On July 28, for instance, after
nearly nine months of legal maneuvering, a
tentative agreement was announced among
the U.S. Bureau of Reclamation, U.S. Fish
and Wildlife Service, ranchers holding water
leases, Defenders of Wildlife, Forest
Guardians, and the Middle Rio Grande
Conservancy District over the allocation of
Rio Grande water needed by both corn and
alfalfa growers and the endangered Rio
Grande silvery minnow and Southwest willow
flycatcher (a small bird).


As the wrangling dragged on, however,
the stretch of river south of San Acacia,
New Mexico, where an estimated 95% of the
minnows live ran almost completely dry.
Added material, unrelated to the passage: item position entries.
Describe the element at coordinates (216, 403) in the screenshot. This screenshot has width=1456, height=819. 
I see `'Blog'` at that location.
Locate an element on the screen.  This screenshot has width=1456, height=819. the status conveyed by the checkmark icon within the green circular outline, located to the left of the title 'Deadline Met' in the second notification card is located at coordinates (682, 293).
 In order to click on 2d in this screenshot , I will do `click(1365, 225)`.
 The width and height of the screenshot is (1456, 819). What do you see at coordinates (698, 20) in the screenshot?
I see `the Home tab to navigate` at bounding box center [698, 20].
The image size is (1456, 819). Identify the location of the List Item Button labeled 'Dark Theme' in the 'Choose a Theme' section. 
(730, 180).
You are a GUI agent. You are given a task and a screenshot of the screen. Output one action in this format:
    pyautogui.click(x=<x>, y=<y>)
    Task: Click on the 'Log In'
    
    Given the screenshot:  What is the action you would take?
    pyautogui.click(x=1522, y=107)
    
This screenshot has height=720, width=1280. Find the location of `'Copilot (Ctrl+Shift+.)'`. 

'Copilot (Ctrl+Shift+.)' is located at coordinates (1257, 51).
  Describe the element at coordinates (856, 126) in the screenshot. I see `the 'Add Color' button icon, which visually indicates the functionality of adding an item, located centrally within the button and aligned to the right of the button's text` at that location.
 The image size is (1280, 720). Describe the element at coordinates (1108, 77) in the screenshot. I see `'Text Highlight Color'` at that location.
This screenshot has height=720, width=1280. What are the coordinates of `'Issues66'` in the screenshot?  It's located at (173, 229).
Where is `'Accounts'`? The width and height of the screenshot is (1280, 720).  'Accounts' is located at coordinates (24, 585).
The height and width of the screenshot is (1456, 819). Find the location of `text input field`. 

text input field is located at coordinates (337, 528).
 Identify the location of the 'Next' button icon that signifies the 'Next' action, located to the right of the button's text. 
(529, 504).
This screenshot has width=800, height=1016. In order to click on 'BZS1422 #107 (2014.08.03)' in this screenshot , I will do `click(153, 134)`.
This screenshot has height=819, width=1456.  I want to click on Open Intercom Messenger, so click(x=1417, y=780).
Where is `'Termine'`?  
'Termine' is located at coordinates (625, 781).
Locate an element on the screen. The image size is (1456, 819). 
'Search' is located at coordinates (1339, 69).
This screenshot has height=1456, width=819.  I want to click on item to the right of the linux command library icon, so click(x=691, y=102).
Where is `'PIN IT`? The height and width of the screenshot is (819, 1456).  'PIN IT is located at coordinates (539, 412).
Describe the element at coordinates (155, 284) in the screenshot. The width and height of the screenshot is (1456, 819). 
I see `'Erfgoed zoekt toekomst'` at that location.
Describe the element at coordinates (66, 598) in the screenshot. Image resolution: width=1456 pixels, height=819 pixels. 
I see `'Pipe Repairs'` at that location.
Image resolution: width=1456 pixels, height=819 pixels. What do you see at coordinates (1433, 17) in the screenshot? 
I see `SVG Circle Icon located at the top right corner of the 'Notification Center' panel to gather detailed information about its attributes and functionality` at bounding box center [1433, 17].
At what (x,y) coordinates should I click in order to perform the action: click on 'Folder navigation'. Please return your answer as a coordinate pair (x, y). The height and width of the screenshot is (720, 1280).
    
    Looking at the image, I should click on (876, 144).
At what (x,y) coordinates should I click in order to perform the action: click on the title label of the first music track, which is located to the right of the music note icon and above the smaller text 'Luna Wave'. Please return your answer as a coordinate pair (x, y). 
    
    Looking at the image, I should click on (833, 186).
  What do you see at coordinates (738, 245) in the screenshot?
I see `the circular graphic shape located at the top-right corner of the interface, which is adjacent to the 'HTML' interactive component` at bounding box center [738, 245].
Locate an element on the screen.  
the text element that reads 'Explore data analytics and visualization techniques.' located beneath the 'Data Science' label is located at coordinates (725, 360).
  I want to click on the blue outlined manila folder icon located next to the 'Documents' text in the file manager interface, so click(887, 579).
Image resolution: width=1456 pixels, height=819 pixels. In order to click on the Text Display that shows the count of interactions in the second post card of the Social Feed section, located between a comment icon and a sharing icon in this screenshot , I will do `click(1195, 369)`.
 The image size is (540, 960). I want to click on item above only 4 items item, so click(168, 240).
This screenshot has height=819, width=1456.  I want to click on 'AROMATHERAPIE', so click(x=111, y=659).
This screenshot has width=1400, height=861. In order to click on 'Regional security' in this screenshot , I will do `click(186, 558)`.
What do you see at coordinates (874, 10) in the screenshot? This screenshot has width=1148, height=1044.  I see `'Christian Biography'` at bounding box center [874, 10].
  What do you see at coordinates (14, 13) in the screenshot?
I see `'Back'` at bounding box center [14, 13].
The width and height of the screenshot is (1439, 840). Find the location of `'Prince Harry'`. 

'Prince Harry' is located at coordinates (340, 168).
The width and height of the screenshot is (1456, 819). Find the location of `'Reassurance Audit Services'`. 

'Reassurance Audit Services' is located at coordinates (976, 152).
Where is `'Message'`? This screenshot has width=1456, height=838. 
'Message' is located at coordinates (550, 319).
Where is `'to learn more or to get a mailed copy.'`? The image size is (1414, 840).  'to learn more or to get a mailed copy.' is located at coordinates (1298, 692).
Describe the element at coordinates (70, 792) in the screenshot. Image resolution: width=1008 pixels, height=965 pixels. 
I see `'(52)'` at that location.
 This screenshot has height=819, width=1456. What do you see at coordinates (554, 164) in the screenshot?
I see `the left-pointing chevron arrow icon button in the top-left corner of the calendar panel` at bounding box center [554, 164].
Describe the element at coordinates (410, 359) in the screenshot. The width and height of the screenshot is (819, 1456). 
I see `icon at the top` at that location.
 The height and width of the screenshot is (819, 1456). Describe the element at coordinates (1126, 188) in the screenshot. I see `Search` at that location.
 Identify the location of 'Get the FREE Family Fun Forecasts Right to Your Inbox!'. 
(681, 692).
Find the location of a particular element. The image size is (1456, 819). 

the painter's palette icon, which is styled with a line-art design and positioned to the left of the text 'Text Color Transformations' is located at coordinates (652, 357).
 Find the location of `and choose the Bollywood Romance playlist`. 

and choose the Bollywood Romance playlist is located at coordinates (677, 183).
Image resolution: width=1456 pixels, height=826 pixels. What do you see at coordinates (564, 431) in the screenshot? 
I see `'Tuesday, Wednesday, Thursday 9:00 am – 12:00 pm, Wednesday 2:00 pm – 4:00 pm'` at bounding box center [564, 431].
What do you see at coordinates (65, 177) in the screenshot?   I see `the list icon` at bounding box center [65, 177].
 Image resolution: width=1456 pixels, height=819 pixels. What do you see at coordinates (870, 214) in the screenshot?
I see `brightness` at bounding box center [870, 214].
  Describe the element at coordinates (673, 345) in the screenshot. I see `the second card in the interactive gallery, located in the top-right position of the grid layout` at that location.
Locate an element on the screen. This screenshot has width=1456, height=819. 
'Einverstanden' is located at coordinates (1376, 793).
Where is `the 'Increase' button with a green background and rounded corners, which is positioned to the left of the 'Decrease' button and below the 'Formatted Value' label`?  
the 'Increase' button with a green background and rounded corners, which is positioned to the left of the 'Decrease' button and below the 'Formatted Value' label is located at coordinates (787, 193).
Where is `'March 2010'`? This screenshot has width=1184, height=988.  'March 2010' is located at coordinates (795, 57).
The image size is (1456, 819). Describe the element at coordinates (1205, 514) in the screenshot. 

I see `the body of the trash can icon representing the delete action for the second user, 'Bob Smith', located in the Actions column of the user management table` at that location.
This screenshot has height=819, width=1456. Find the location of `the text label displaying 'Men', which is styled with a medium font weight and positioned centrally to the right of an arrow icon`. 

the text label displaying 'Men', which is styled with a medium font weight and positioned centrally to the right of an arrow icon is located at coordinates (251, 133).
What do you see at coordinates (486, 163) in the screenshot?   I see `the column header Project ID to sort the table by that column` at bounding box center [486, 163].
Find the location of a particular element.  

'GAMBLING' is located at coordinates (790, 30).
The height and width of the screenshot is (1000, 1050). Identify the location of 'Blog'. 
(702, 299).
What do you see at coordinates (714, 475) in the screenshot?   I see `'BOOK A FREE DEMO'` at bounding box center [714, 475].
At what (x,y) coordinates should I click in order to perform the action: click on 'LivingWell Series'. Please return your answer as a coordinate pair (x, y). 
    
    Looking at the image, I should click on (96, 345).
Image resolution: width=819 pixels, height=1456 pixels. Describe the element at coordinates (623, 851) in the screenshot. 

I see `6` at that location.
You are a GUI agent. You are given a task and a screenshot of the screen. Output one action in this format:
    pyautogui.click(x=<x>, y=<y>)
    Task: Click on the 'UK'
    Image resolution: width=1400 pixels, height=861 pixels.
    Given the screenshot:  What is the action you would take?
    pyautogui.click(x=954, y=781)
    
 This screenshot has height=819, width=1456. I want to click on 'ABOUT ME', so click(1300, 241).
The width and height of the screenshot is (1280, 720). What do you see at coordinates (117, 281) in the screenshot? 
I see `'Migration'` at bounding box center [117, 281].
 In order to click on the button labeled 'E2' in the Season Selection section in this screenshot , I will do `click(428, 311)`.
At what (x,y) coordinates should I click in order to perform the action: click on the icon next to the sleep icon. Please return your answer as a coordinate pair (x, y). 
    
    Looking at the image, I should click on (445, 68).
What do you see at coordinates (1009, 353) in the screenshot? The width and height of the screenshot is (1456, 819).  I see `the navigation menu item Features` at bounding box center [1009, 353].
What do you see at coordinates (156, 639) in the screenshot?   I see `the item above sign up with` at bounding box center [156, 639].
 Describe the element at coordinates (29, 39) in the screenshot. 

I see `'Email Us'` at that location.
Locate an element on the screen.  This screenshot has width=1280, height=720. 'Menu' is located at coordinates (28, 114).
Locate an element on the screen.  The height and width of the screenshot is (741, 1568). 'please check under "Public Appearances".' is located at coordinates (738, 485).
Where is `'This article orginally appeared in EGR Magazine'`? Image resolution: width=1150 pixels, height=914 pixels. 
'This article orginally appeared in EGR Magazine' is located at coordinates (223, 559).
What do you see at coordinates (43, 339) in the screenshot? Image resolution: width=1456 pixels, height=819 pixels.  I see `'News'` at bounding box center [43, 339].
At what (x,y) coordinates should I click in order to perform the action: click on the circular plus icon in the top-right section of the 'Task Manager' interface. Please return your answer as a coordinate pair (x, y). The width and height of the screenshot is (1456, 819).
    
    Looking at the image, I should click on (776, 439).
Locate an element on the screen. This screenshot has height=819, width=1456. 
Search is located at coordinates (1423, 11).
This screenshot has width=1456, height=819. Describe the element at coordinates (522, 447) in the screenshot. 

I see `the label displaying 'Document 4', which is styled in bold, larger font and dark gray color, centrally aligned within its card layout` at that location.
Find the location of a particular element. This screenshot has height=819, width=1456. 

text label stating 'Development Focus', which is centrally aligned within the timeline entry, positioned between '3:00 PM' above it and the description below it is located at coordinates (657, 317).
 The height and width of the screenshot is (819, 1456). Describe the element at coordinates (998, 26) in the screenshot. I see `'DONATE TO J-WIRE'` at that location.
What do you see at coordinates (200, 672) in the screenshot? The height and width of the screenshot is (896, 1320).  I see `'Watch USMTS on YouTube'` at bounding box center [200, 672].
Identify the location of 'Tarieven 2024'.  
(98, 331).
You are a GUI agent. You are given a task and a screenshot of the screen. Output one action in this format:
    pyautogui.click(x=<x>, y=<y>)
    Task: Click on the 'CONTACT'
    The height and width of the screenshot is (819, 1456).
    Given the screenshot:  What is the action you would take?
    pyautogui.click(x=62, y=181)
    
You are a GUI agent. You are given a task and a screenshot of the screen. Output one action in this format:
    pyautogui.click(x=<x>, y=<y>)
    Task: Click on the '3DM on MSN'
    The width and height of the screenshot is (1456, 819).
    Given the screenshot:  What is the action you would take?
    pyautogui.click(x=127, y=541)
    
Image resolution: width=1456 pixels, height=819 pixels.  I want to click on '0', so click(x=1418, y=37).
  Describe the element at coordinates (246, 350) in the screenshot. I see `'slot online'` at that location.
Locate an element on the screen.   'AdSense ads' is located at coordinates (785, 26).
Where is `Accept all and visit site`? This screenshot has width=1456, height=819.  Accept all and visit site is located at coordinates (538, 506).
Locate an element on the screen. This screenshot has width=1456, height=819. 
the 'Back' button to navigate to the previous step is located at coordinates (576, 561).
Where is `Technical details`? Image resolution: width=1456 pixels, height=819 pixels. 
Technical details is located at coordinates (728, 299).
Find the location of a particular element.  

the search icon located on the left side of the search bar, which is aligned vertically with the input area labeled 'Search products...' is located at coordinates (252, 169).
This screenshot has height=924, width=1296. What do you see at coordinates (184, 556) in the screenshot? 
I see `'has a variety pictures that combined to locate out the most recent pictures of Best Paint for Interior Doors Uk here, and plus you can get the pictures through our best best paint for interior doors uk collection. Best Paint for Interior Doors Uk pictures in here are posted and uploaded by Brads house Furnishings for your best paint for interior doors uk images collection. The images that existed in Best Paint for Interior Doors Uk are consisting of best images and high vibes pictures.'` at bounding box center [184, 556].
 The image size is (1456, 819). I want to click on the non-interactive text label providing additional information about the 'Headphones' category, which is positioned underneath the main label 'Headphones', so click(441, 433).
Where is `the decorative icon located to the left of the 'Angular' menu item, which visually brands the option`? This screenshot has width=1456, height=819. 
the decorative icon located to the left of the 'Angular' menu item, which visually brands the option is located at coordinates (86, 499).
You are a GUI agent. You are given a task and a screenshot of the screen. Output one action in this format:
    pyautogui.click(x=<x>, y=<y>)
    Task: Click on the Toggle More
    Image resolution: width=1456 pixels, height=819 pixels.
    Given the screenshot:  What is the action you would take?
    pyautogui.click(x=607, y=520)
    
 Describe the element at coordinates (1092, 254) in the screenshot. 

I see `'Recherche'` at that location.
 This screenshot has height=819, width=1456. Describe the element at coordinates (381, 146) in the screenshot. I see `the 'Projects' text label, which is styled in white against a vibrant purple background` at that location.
A
Fish and Widlife Service crew rescued about
80 of the endangered minnows from isolated
pools, but were driven away from the vicinity
of the San Acacia Diversion Dam on July 27
by a mob of about 100 irate ranchers.
The outcome was likely to be that
the farmers will lose their crops with significant
economic consequence, while the minnows
lose their lives and perhaps their existence
as a species.
Biologists are still assessing the
harm to wildlife caused by the wildfire that
roared through 47,000 acres surrounding Los
Alamos, New Mexico, in early May.
Most of the elk, deer, wild turkeys,
and pumas in the area are believed to have
been able to flee to safety north and east of the
fire. Small mammals and reptiles might have
escaped harm by burrowing deep into the
earth. But the fire destroyed countless birds’
nests, and destroyed an estimated 95% of the
two known Mexican spotted owl territories in
the Santa Fe National Forest.
University of Alaska at Fairbanks
wildlife biologist Alan Springer and Fish and
Wildlife Service marine mammal division
office at Anchorage chief Rosa Meehan
warned in July that the northern polar icecap
is now retreating so far north that Alaskan
walruses and polar bears are having to swim
unusually far to reach their summer food
sources. The walruses seem to be losing
weight and raising fewer calves.
But a positive effect of the warming
trend––or at least of the summer drought––
was that the “dead zone” in the Gulf of
Mexico created by nitrogen-rich farm field
runoff into the Mississippi River shrank from
a record 7,728 square miles in mid-1999 to
just 1,700 square miles this year. The zone
was expected to expand up to 5,000 square
miles in August, but that would still be smaller
than the 15-year average.
News of the “dead zone” shrinkage
was overshadowed in Louisiana media by the
Bayou Sauvage National Wildlife Refuge
going totally dry. The normally marshy
refuge could be refilled from Lake
Pontchartrain, but only at cost of admitting
salinity which would affect some of the
native wildlife as adversely as the drought.
An estimated 10,000 herons who formerly
nested at the refuge were forced to nest elsewhere,
or not at all.
Along the Gulf Coast of Florida,
lack of runoff meant unusually clear water––
bringing fish in closer to shore than usual,
including bull sharks, who at least three times
in one week attacked people and small boats.
Alligator habitat dried up from
Gainesville to Orlando, bringing more cannibalism
than usual among gators who were
forced to share uncomfortably small water
holes––and more roadkills of gators who went
looking for better habitat.
Other species also suffered. Wildlife
Rehabilitation Center of Central Florida
codirector Ron Hardee said he rescued more
birds and other animals in May than in any
other month since the center opened in 1992.